PS4 Custom Home Menu, the early steps of PS4 unofficial themes?
Earlier this month, PS4 Scene member Senaxx published a screenshot of a PS4 Dev unit running firmware 1.76, with a modified icon on the main menu. No additional details were posted, and most of the scene websites just dismissed the post. So did I.
So I was kind of surprised to see this piece of news on many of the scene websites today. And now I feel like I have to mention it or people will call me out on this one.
What is this?
People running on firmware 1.76 have a way to customize some of the icons on their PS4’s main menu. This is apparently thanks to the (unencrypted?) SQL-based database that powers some aspects of the PS4’s interface and registry.

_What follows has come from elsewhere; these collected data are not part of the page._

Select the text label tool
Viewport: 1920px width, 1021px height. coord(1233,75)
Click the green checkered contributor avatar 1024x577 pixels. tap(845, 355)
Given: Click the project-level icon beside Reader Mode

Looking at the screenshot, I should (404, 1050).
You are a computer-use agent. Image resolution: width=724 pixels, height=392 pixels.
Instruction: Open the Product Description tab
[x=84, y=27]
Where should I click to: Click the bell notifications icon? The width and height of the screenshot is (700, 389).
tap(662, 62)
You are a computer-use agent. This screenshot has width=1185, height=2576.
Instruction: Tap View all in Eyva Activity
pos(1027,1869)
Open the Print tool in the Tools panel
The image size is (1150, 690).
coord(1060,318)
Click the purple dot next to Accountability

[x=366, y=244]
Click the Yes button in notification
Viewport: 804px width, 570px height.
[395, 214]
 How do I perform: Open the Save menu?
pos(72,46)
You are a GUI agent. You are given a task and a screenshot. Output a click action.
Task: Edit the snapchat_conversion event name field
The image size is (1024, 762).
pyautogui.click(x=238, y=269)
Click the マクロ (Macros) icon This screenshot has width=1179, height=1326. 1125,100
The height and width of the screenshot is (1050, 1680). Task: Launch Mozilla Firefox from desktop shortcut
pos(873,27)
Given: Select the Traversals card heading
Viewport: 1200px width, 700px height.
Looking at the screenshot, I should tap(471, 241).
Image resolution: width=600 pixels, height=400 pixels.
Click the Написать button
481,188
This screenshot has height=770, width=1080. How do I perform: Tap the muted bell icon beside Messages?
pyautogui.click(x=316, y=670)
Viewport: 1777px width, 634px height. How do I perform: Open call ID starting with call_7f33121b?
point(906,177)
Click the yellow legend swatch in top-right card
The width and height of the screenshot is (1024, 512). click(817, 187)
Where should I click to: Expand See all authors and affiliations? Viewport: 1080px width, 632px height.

The process is not necessarily groundbreaking and not directly security or exploit related, but what made it newsworthy recently is that people have been able to reproduce it, and it seems to be reasonably simple, for PS4 1.76 owners.
According to fx0day on playstationhax, the file to edit can be found in /system_data/priv/mms/app.db. Just open it with your favorite offline SQL editor such as this one, and start digging for cool stuff you can modify, then reupload the file to its location on the PS4 with your favorite tool (PS4 FTP comes to mind).
This could be the very first step for user-customization of the PS4. We all know how much people love to customize their experience, so by digging into some of the unencrypted data of a PS4 running on Firmware 1.76, maybe we can expect more customization moving forwards.
In the meantime, enjoy a few screenshots, courtesy of the members over at playstationhax, + the original one from Senaxx.
source Playstationhax.it and Sennax, thanks to @sh21ab and logic-sunrise
Oh Snap Multiman!!
Its just an icon and some text that have been replaced.
Fun stuff
I can’t wait to get my hands on a custom firmware even if it doesn’t have piracy stuff
It would be cool to miss around
So just like the vita.
Has anyone looked into SQL Injection as an attack vector or escalation mechanism? :p What does the information schema look like and what processes access it?
replace “hash value” by “hash value or 1=1” ? too easy 🙂
So it uses an unencrypted SQL based app.db file which can easily have records modified. Same idea as the Vita then, that’s pretty easy to inject new icons to or change existing ones as you see fit.
so injecting ark or something similar could be possible in theory?
Pretty funny this get’s picked up now. This has been done on a debug console but can also easily be replicated on a retail 1.76. Use some kind of FTP binary (PS4LINK for example) to login to you ps4, and grab the app.db to your PC. Edit it with sql lite editor. You cannot add entries, but you can modify existing entries easily. Upload a new ICON0.PNG to your playstation 4 in the appdata (if i remember right) replace the app.db and reboot and profit.
But it actually doesn’t do anything… it’s just a text entry in a database and an icon that I replaced. I posted it up for fun on twitter since it’s not a big of a deal.
Thanks for the confirmation!
anyway, for me you have showed the most interesting progress for end users, thanks for sharing.